Issue 182

September 2019

Are we almost in the era of cross-promotional contests?

Fantasy fights inhabit our imagination like a merry-go-round. Especially in a sport replete with reigning champ-champ kickass kings and queens. In a month when the industry all came together in Las Vegas under the banner of the Fighters Only World Mixed Martial Arts Awards, there is an argument to be made that it is time that we should be pushing for the biggest cross-promotional events in the sport. There are champ-champs around and it would be great to see them fight.

In boxing, it has happened, and in recent times too. Floyd Mayweather against Manny Pacquiao, Lennox Lewis versus Mike Tyson. All grown in rival camps. So why can't MMA do the same? Perhaps it really does come down to the right match-ups, and a guaranteed giant purse.

That is what made Mayweather against Conor McGregor an inevitability in the end in 2017. Hugely flawed, of course, yet perfectly marketed. The toys in the pram, the egos, the different broadcasters – all pushed to one side for one grand event. Perhaps there could be one MMA mega-card on one night? Or perhaps not.

Too much risk for an organization to have two or three of its support champions lose in one night. But just think about the line-ups: Ilima-Lei Macfarlane, the Bellator flyweight champion against Valentina Shevchenko. What a fight that would be. Macfarlane's growing grittiness as a great champion against the sublime skills of Shevchenko. Yes, please. Patricio Pitbull or even Michael Chandler (still) against Khabib Nurmagomedov, Douglas Lima versus Nate Diaz, Henry Cejudo versus Kyoji Horiguchi, or perhaps the biggest one, a real bragging-rights fight, Daniel Cormier against Ryan Bader, both 205 and heavyweight champ-champs, for now.

The thing is these fights have a shelf life, too. We are talking about the best versus the best when they are at their best. Or, at least, when that particular test appears perfect for debate and anticipation.

“No one’s doing this. If the UFC wanted to do it, I’d put my boys in, in a second," Bellator president Scott Coker admitted to me recently. "Ryan Bader against Daniel Cormier? That fight has never happened. Win, lose or draw, I would do it.”
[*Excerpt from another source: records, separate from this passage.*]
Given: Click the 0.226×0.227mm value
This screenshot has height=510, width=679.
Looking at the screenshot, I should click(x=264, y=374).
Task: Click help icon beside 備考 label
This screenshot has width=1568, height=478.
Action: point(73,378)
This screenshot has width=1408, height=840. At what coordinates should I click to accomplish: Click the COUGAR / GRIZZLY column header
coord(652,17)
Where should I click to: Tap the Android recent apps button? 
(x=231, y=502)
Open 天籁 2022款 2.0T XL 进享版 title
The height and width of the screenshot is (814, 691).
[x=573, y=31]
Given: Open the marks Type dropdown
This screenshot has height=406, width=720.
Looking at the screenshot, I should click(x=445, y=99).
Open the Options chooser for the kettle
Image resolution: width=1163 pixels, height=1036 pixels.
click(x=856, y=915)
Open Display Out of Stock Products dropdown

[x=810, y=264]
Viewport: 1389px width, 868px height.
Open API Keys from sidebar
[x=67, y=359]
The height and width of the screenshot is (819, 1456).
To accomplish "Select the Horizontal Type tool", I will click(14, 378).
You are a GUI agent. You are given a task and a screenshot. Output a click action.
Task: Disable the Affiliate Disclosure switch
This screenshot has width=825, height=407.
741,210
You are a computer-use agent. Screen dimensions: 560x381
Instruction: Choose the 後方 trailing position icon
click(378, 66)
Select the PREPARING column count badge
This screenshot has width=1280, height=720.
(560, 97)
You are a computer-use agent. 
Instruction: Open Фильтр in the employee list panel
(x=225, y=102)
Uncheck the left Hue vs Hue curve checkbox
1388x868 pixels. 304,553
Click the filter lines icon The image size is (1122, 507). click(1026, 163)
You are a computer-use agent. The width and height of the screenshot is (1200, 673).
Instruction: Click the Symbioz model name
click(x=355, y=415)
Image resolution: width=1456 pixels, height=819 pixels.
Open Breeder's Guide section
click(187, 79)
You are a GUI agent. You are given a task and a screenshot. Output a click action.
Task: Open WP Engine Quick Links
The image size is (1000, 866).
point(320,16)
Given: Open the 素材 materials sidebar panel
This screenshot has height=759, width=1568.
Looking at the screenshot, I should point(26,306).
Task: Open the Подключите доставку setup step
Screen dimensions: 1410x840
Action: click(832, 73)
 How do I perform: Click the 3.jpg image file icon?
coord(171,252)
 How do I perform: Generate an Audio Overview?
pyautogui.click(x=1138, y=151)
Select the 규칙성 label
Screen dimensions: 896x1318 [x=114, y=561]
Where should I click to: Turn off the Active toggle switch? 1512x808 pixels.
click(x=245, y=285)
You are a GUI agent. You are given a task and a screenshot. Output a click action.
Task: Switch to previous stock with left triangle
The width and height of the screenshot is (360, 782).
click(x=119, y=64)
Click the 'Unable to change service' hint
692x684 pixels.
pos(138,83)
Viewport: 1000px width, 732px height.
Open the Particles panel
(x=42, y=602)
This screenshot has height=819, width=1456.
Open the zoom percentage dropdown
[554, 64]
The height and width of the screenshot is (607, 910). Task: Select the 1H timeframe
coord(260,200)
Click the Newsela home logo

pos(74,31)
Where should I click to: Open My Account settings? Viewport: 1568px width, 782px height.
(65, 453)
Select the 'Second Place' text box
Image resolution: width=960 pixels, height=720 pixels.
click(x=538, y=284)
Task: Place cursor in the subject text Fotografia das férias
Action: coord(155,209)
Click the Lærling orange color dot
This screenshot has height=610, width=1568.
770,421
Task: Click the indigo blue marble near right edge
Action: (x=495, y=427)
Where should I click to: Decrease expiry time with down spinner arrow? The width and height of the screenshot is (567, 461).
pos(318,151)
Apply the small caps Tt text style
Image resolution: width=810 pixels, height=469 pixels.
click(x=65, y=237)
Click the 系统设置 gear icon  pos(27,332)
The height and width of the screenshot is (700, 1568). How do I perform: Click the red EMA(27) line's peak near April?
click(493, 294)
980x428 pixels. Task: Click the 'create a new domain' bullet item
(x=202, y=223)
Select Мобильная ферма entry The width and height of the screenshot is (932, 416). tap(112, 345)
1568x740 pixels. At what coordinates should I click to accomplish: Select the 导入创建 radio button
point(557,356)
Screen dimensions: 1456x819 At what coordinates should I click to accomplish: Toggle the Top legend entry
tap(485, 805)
Of course, there is the one caveat. It is not the business model of the UFC. Yet if enough money could be made from the one event, perhaps they would go for it.

In conversation with Ryan Bader recently, he certainly seemed up for it. He was scheduled to fight Cormier during his time in the UFC, but it bottomed out. "I’m happy here (at Bellator)," Bader told me, "but if there’s some sort of cross-promotion thing and it eventually got done, it would be pretty amazing. He’s definitely one of the best 205ers out there and the double champ." Making it happen, though, would take a monumental desire to create, momentarily, a genuine 'undisputed' champion.

"That fight makes sense, theoretically, but it’s a whole thing in itself," says Bader, rightly. "Eventually, I think it could happen. But right now I know the UFC aren’t looking to do stuff with anyone else. Rightfully so, it’s their business. I do think at one point in the future we’ll be able to see some cross promotion.

At the end of the day, money’s money. If it's a fight everyone wants to see and it makes sense for both promotions, then why not? Look at Mayweather-McGregor, no one thought that would get done. But at the end of the day it made financial sense for everybody. This is a business. If you can get it done without sacrificing anything with your business, then why not?”

Why not, indeed? Just wish those heads could start banging together on that merry-go-round.